In a fascinating re-thinking of the causes of Groupthink, Grant challenges the notion that decisions often arise from a desire to conform to close social bonds. He re-examines the infamous Bay of Pigs disaster that originally brought attention to the Groupthink effect. It turns out that the Kennedy administration decision makers did explore a variety of different ideas. It wasn’t a lack of ideas or the need to reach consensus, but overconfidence and hubris that ultimately drove a bad decision. Groupthink arises when teams lack the humbling influence of a red team, a powerful Flawless Execution technique, to challenge underlying assumptions. The Bay of Pigs decision makers simply couldn’t accept that they were capable of making a bad decision. Red teaming is an act of humility that forces the admission that anyone may err.

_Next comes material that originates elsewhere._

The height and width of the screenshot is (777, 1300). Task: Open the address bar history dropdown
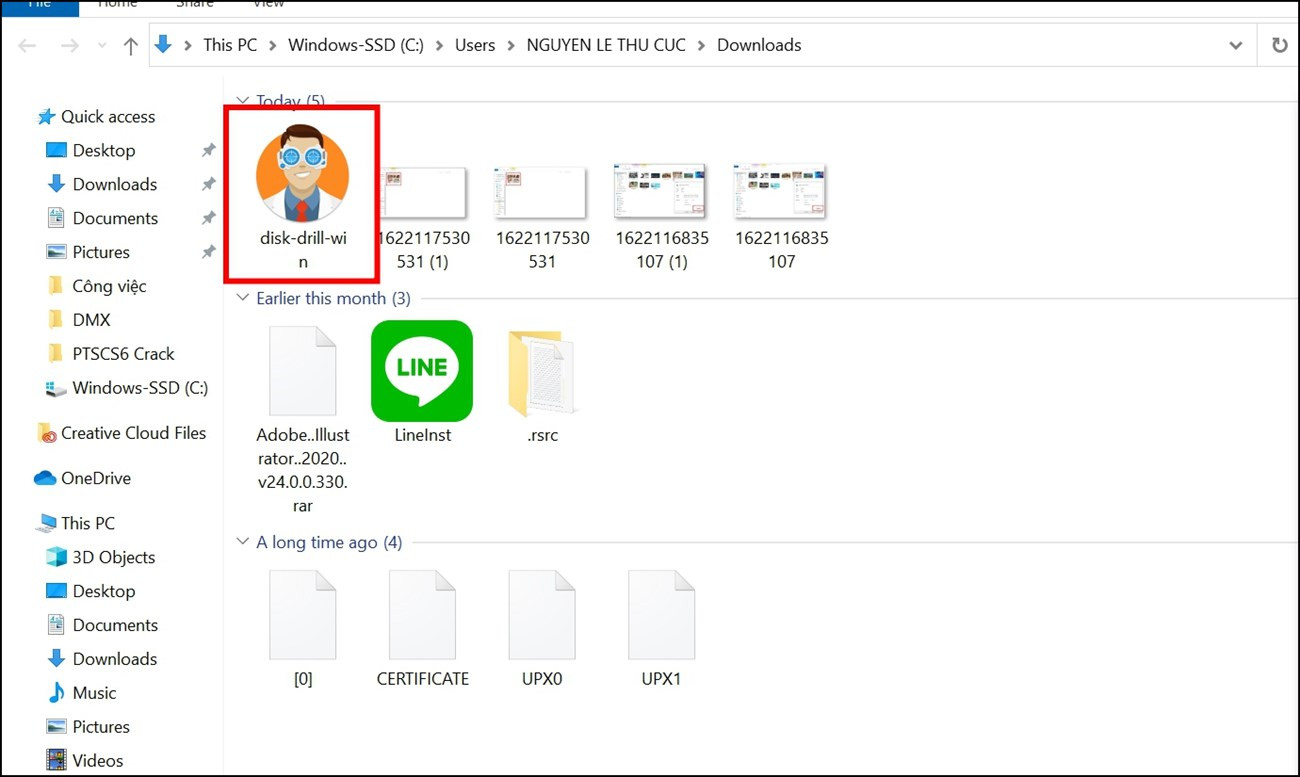pos(1236,46)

Originals Shows the Power of Debriefing
The spirit and tone of debriefing finds its place in Originals, too. In a wonderful discussion of the culture at Bridgewater, a legendary, top performing investment firm, Grant demonstrates the power of radical candor. At Bridgewater, acceptance and admission of error, even for the CEO, is expected as a central part of the culture. Furthermore, diversity of thought isn’t just accepted, it’s is aggressively sought. Cognitive diversity is ‘unearthed,’ Grant writes. Originals can’t allow themselves to be fooled. Ideas and decisions must be aggressively tested from a multitude of perspectives. It’s tough to build an organizational culture that supports this form of radical condor without the leadership tone of the Stealth Debrief℠.
Of course, a discussion of originality wouldn’t be complete without an exploration of the powerful positive influence of procrastination. Wait, what was that last one again? Ah yes, I promised to come back to that one, didn’t I? Grant argues that originals procrastinate. What!? How can that be? I certainly don’t do that . . . well not often, anyway.

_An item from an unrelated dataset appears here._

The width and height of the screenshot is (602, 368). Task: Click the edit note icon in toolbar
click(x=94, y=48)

Originals has received some impressive endorsements – Sir Richard Branson, J.J. Abrams, and a foreword by Sheryl Sandberg. With such world-class talent, I’m surprised Grant was able to pass one ill-conceived idea past reviewers and editors. The problem isn’t the idea behind what he calls procrastination, it’s the use of the word ‘procrastinate’. He doesn’t really mean it. Grant is force-fitting ‘procrastination’ into a verbal procrustean bed to surprise the reader. I propose that the word Grant should have used is ‘ruminate.’ It isn’t that original thinkers put off thinking, that they leave creative tasks unfinished, as he contends. The mind doesn’t often create genius ideas overnight. Flashes of insight may occur, but that’s usually because the mind has been thinking about an idea, testing it backward and forwards, both consciously and unconsciously, for a long period of time . . . ruminating. Resting the thoughtful mind allows the subconscious to process ideas while we are otherwise engaged or even asleep. It’s not procrastination, it’s mental processing, and it takes time.
So, with the one small exception of the misuse of a word, Originals is a must-read. Grant covers many interesting and useful aspects of originality. Every reader will find something useful. Leaders, especially, will learn that originality is not just something some people have as a character trait, but something that can be developed and nurtured in any organization. Originals can help sharpen your team’s competitive edge.